▸ TEXT PASSAGE:
──────
Digest weirdness

Xen · November 17, 2023, 9:58pm

What’s going on here?

require "digest/sha256"

class Summer < IO
  @count = 0
  getter digest : Digest::SHA256

  def initialize(@io : IO)
    @digest = Digest::SHA256.new
  end

  def read(slice : Bytes) : Nil
    raise IO::Error.new("can't read from this")
  end

  def write(slice : Bytes) : Nil
    @digest.update(slice)
    @io.write(slice)
  end
end

im = Vips::Image.new_from_file("test.png")

summer = Summer.new(File.open("test5.png", "w"))

im.write_to_target(summer, ".png")

puts summer.digest.hexfinal
puts Digest::SHA256.new.update(File.read("test5.png").to_slice).hexfinal

Why is it outputting two different hashes, they’re created from the same data?

jgaskins · November 18, 2023, 12:00am

Does it change the output if you close the file for writing before reading it on the last line?

jgaskins · November 18, 2023, 12:12am

The reason I ask is that it may not have written the last chunk to disk before reading the file’s contents on the last line, in which case the hashes might not actually have been created from the same data. Closing the file will flush the file’s output buffer before closing — File in Crystal is an IO::Buffered, plus your filesystem likely has its own kernel-level buffers to flush.

syeopite · November 18, 2023, 10:32am

Are you using a C binding that depends on an another SSL library like BoringSSL? I’ve experienced some weird behaviors from the stdlib digest functions because of that before.

Xen · November 18, 2023, 11:10am

Indeed, that’s the case. Adding in a strategically placed close fixes the problem.

But without the close, the last chunk is never written, but left broken. Shouldn’t some finalizer run when the program ends and flush out any buffers?
──────
▸ PROVIDED INFORMATION:
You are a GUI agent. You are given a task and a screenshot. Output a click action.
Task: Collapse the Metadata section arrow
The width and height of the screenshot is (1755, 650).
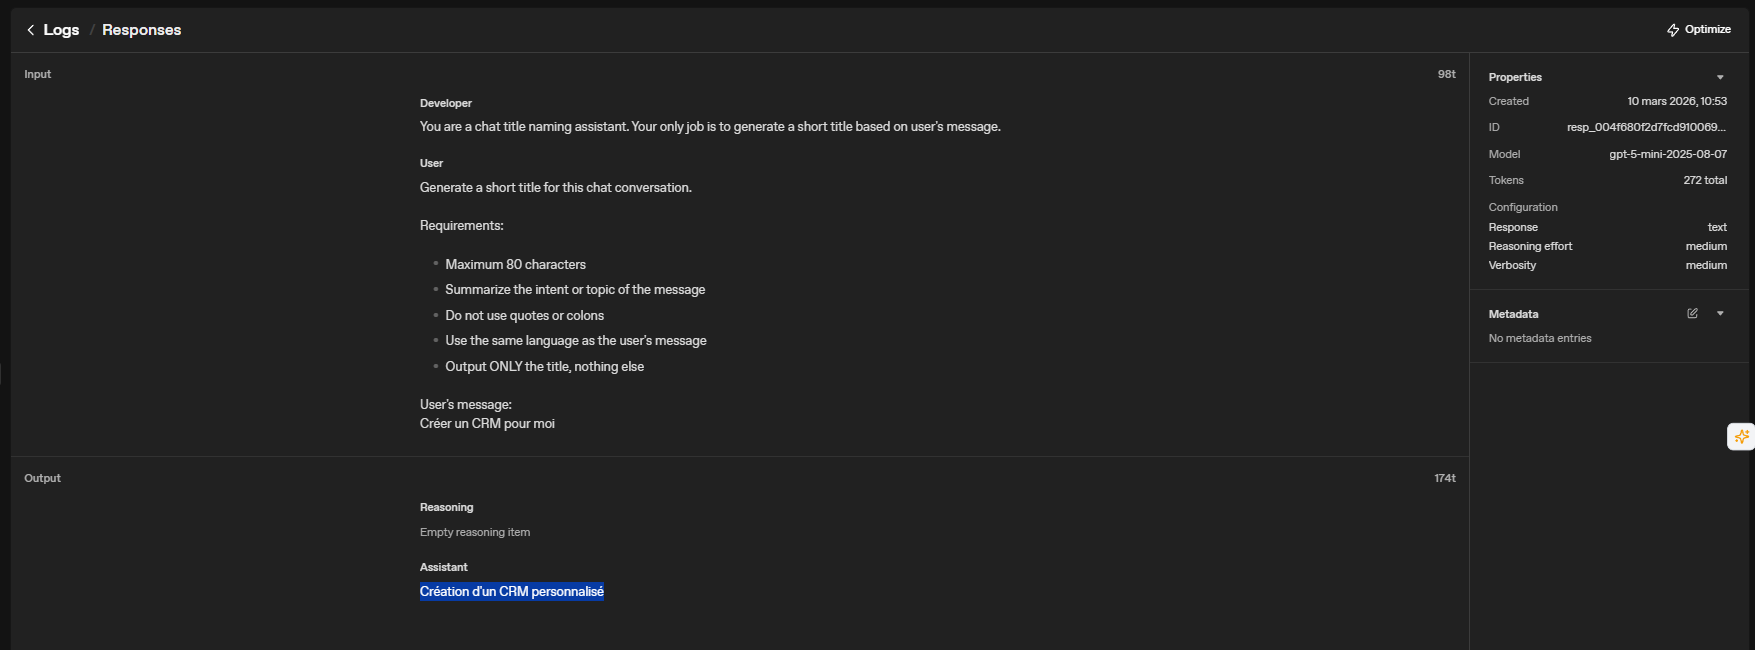click(x=1720, y=314)
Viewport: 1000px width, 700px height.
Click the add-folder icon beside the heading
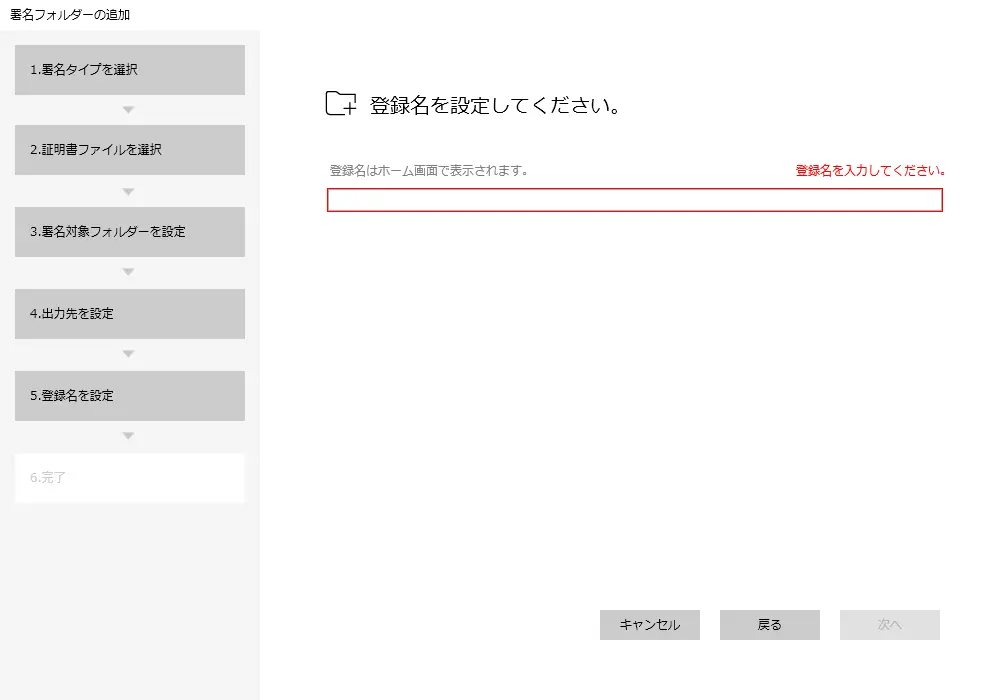341,104
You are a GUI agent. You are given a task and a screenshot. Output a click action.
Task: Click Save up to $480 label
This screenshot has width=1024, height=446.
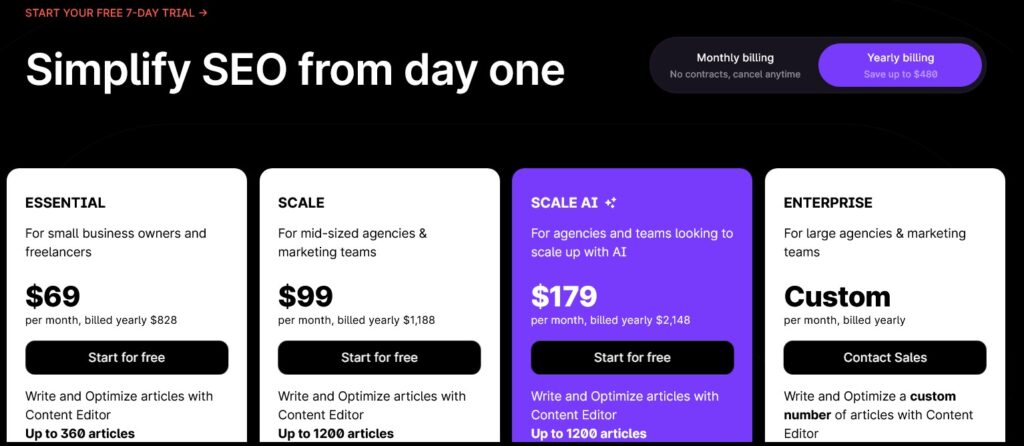point(900,74)
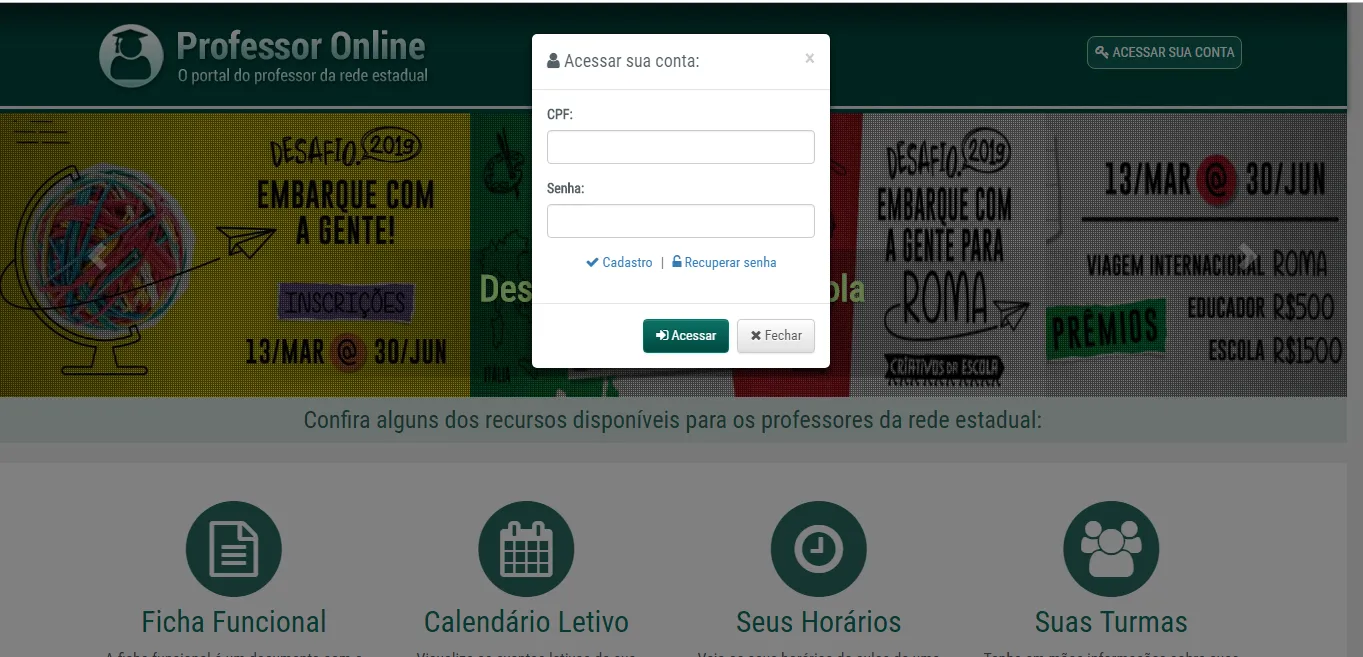The image size is (1363, 657).
Task: Click the Recuperar senha link
Action: coord(725,263)
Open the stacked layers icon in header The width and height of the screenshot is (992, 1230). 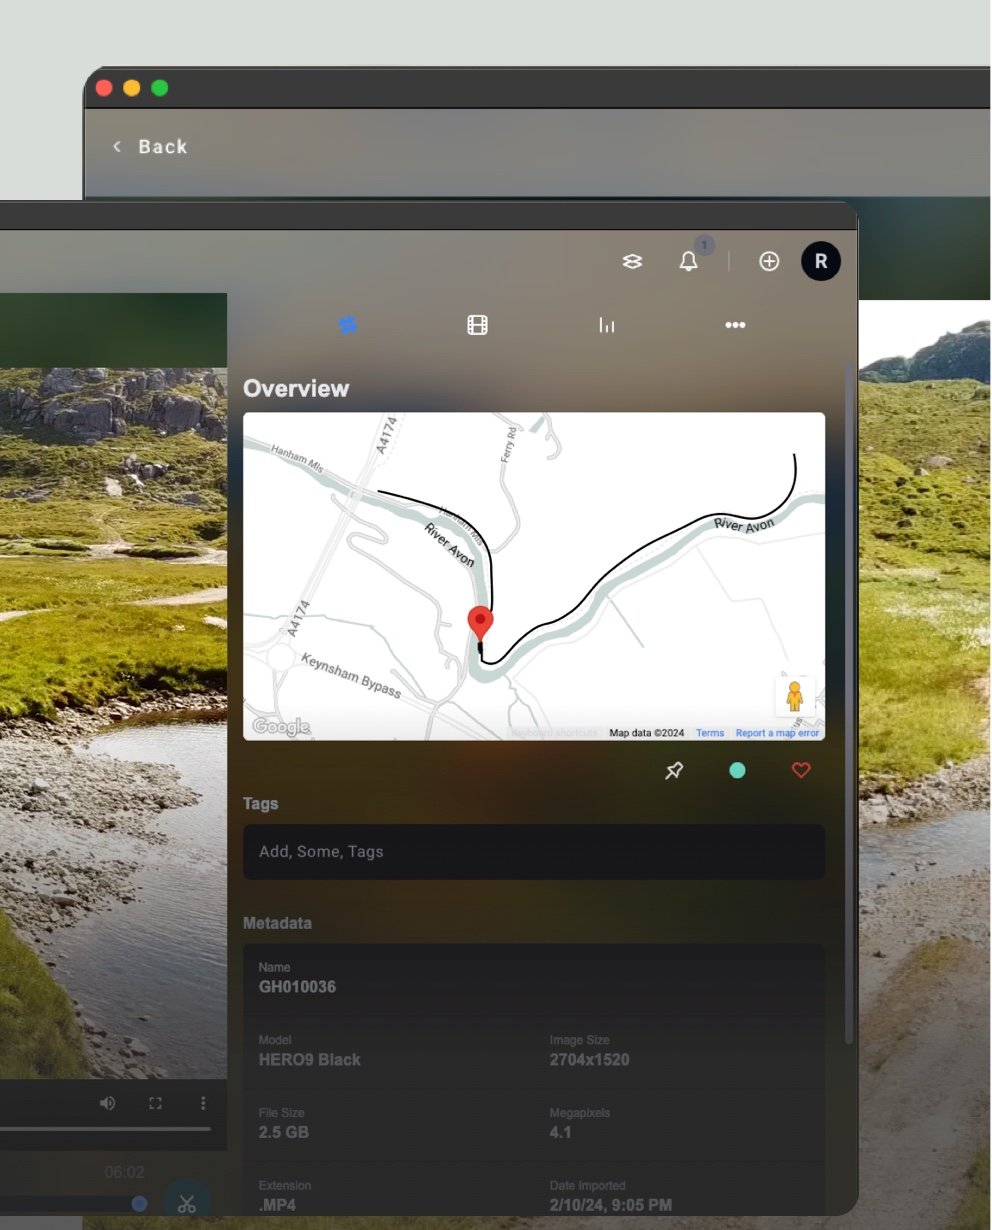click(632, 262)
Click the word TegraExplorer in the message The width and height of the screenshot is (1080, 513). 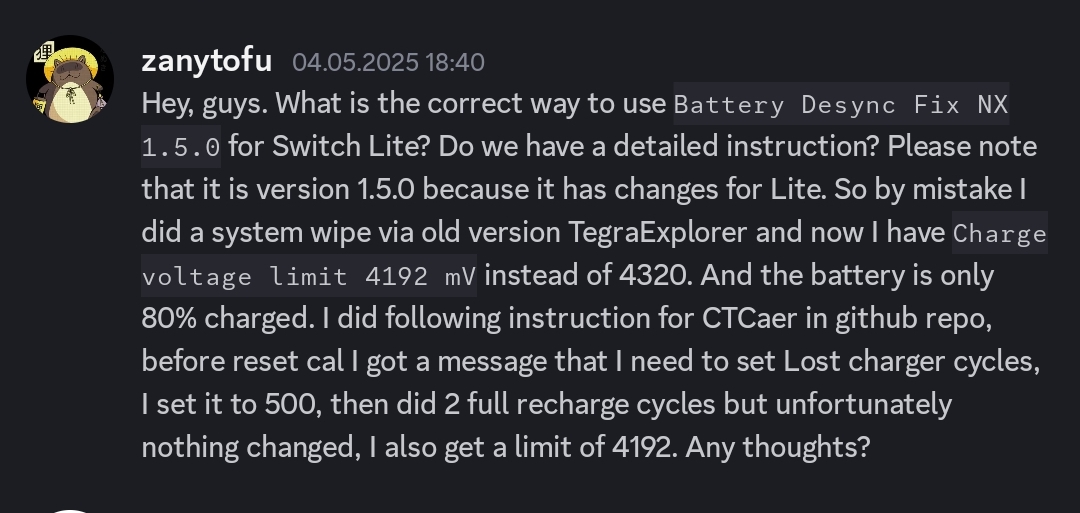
──────
▸ REQUESTS:
[1] In the digest weirdness thread, why does jgaskins suggest closing the file before reading it on the last line? Respond in one to three sentences.
[2] Go on with the digest weirdness thread, starting after its final post.

▸ EXERCISE RESULTS:
[1] The last chunk may not yet have been written to disk when the file is read, so the two hashes might not come from the same data. Closing the file flushes its output buffer first, because File in Crystal is an IO::Buffered, and the filesystem likely has its own kernel-level buffers to flush.

[2]
jgaskins · November 18, 2023, 4:07pm

This happens with kernel-level filesystem buffers, but the Crystal IO::Buffered buffers won’t be flushed automatically. The finalize method on an IO will close it, but that’s called by the GC, which I don’t think is called on program exit. This might be a good argument for it to do that, though.

The way I always make sure my files are closed (or, really, any object that requires cleanup) is to use the form of File.open that takes a block. That way, I can’t screw it up.

Xen · November 18, 2023, 9:10pm

Well, that’s a massive gotcha to leave lying around, I’d say. What use is a finalizer if it’s only called by the GC?

jgaskins · November 18, 2023, 10:34pm

I have a feeling that it’s implemented that way as part of the object lifecycle rather than the program lifecycle since finalize is to initialize in method naming as “final” is to “initial” in English.

I’m sure it’s tempting for someone to come into the thread to say “but that behavior is documented”. I don’t think that would be conducive to conversation, though. A programming language or library doing what folks expect is far more valuable than depending on people reading documentation (with the caveat that it’s not actually feasible to do what everyone expects because not everyone has the same set of expectations of a given thing).

I think it’s reasonable to expect that finalize would finalize your objects on exit. I opened an issue on the crystal repo to discuss it.

straight-shoota · November 18, 2023, 10:38pm

When else would it be called? (Unless you call it explicitly, which would be pretty much the same as calling #close explicitly, which was missing in your example).

Xen · November 18, 2023, 11:01pm

Because the program is shutting down. I know it’s documented as being called by the GC, but still jumped to the (wrong) assumption that it would also be called at program shutdown (as everything is being, metaphorically speaking, garbage collected).

Rather than being GC specific, I was under the impression that it was more of an object lifecycle method. Like PHPs __destruct(), which is also called on exit. I don’t know much about finalizers in other languages to tell if PHP is an abnormality in that regard.

MistressRemilia · November 18, 2023, 11:11pm

The program may be shutting down, but shutdown doesn’t require a garbage collection cycle. You just free everything at shutdown in a non-GC way. Finalization is always about the GC, not scope or program lifetime.

I don’t think there should be any expectation that #close is called on exit unless you use an ensure, or a block that does that for you like File.open. The GC is not about scope.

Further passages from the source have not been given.